Reproduce the material verbatim from its first line through the line containing "[x=685, y=154]", inclusive. Omit the pictures.
══ DATASET CONTENT
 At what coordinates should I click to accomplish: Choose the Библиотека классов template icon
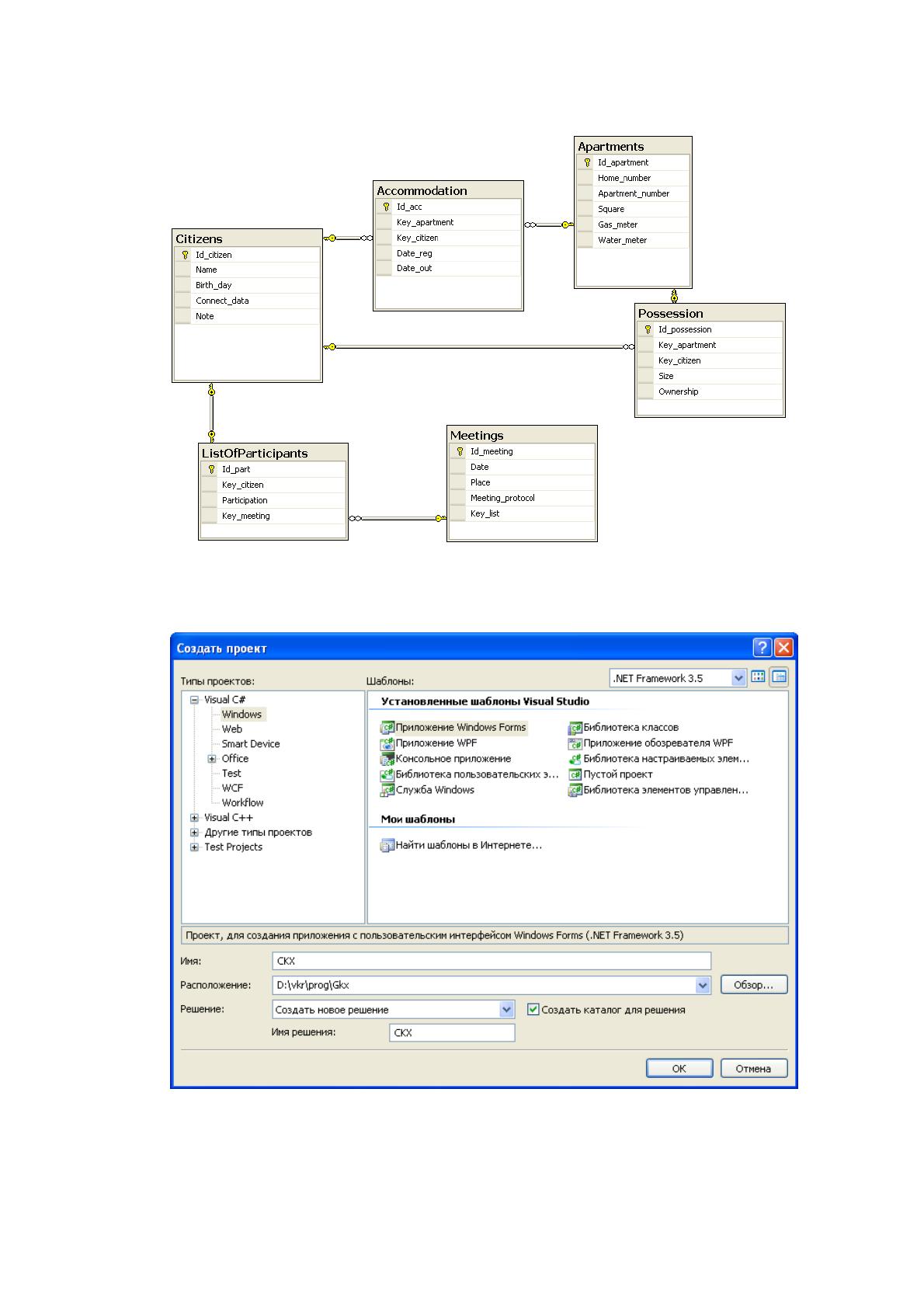pyautogui.click(x=575, y=728)
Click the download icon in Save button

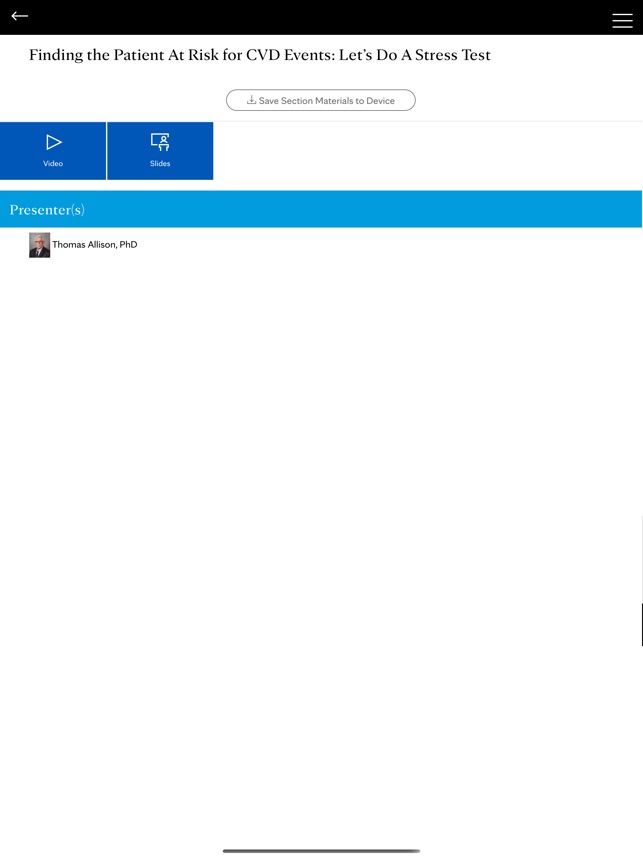click(x=252, y=100)
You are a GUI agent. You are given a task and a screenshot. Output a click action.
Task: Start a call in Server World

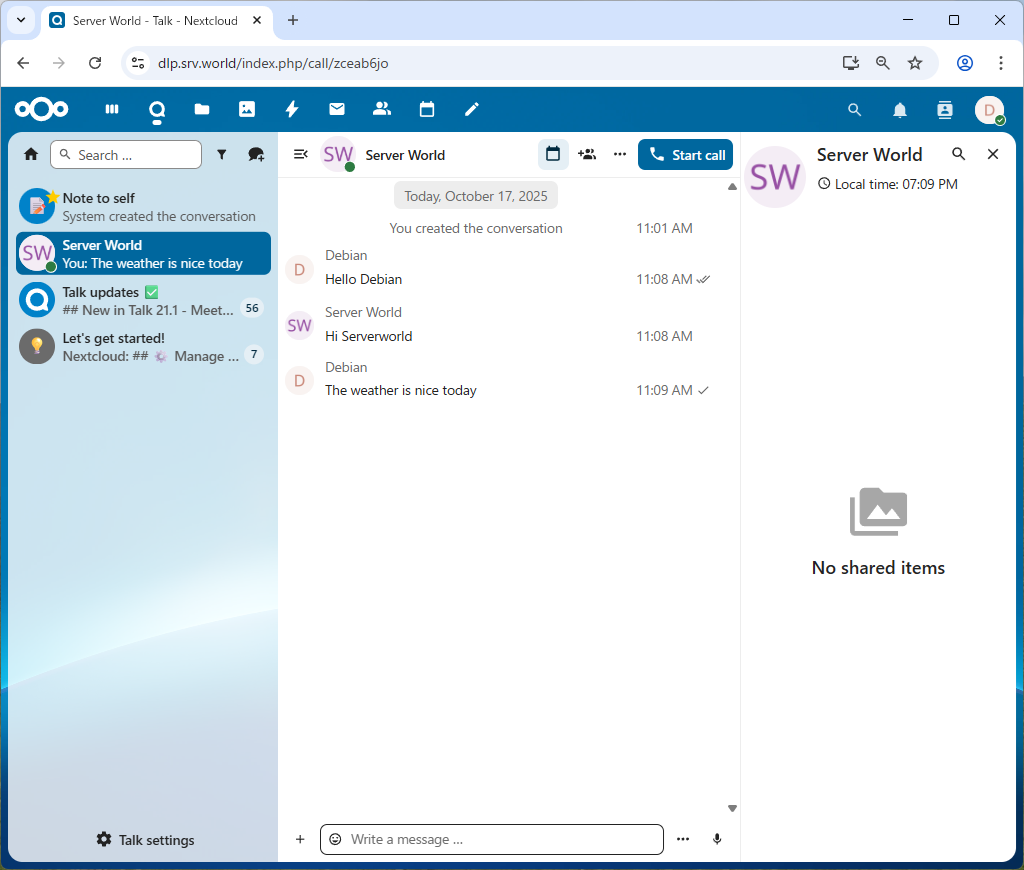[x=685, y=154]
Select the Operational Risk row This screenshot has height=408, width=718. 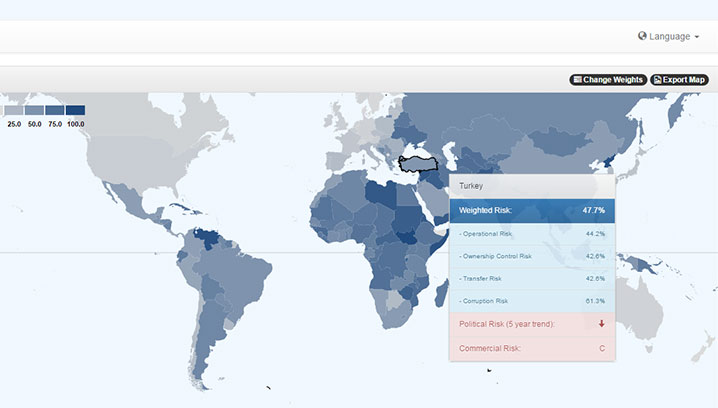point(532,233)
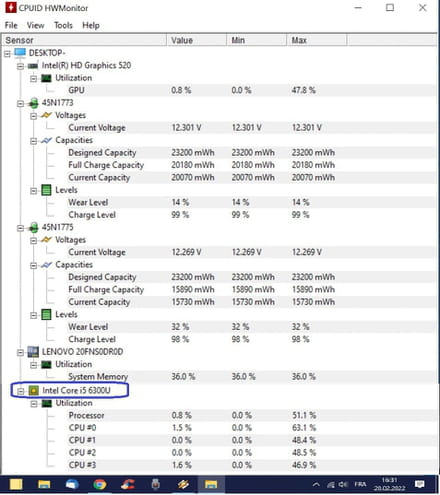Open the View menu
This screenshot has width=440, height=495.
click(35, 25)
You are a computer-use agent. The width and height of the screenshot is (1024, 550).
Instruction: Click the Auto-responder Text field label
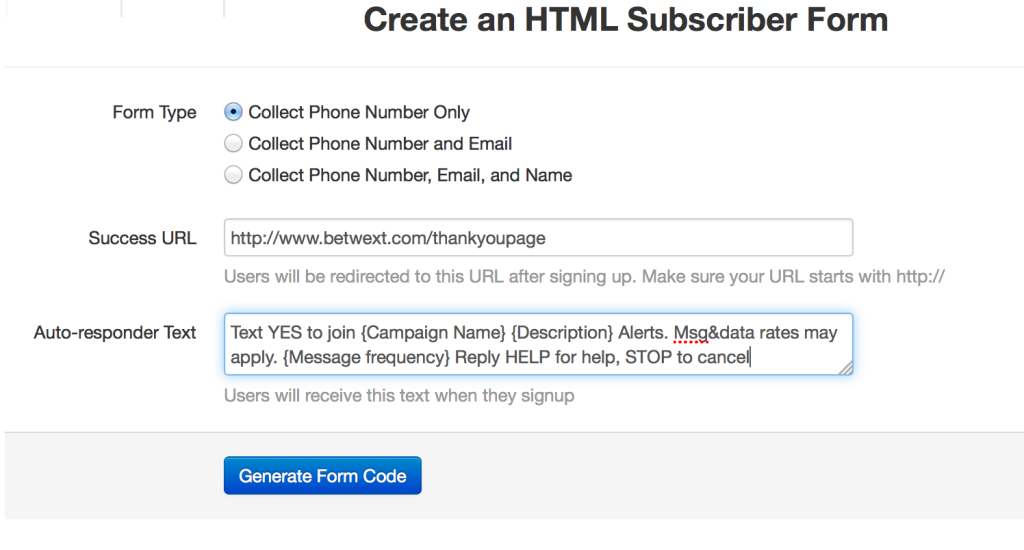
════
RESPONSE:
 At what coordinates should I click to accomplish: Choose the Библиотека классов template icon
pyautogui.click(x=575, y=728)
Click the download icon in Save button

click(x=252, y=100)
You are a GUI agent. You are given a task and a screenshot. Output a click action.
Task: Start a call in Server World

[x=685, y=154]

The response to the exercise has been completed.